Chicago Tribune, May 29, 1998

Teacher and mom charged with battery
By Michael Martinez

One year after a Smyth Elementary School teacher made national headlines by showing the video "Striptease" to 5th and 7th graders, the South Side school was at the center of two battery complaints Thursday:

A music teacher allegedly used drumsticks to hit a 9-year-old boy in the arm this week, authorities said, and the boy's mother then marched to the school the next morning and allegedly smacked the teacher's face.

On Thursday, the teacher, Ernest Dawkins, 44, of the South Side, was charged with misdemeanor battery, authorities said. Police said the mother, whom they would not identify, also was charged with misdemeanor battery.

Dawkins will be reassigned to the school board's central offices on Pershing Road pending the outcome of a school board investigation into the alleged hitting incident, a routine procedure in alleged child abuse cases, said Blondean Davis, the board's chief of schools and regions. Said school board CEO Paul Vallas: "If the charges are upheld, we will also move to fire him."

The sequence of events began about 9 a.m. Wednesday when the teacher allegedly struck the boy in the left arm in the presence of other schoolchildren during a music class, officials said. The boy's arm was bruised, police said.

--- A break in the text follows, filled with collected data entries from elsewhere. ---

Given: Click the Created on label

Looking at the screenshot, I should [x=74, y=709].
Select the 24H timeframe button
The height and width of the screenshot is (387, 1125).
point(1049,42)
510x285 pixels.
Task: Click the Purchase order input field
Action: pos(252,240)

On Thursday morning, the boy's mother went to Smyth School, 1059 W. 13th St., and struck the teacher in the face in apparent retaliation, police and school spokesmen said.

Last May, William Ferguson, 55, a computer lab teacher at Smyth, allowed about 25 students to watch a video that includes partial nudity. The children's regular teacher was not in class that day. The school board fired Ferguson, a non-tenured teacher, Vallas said.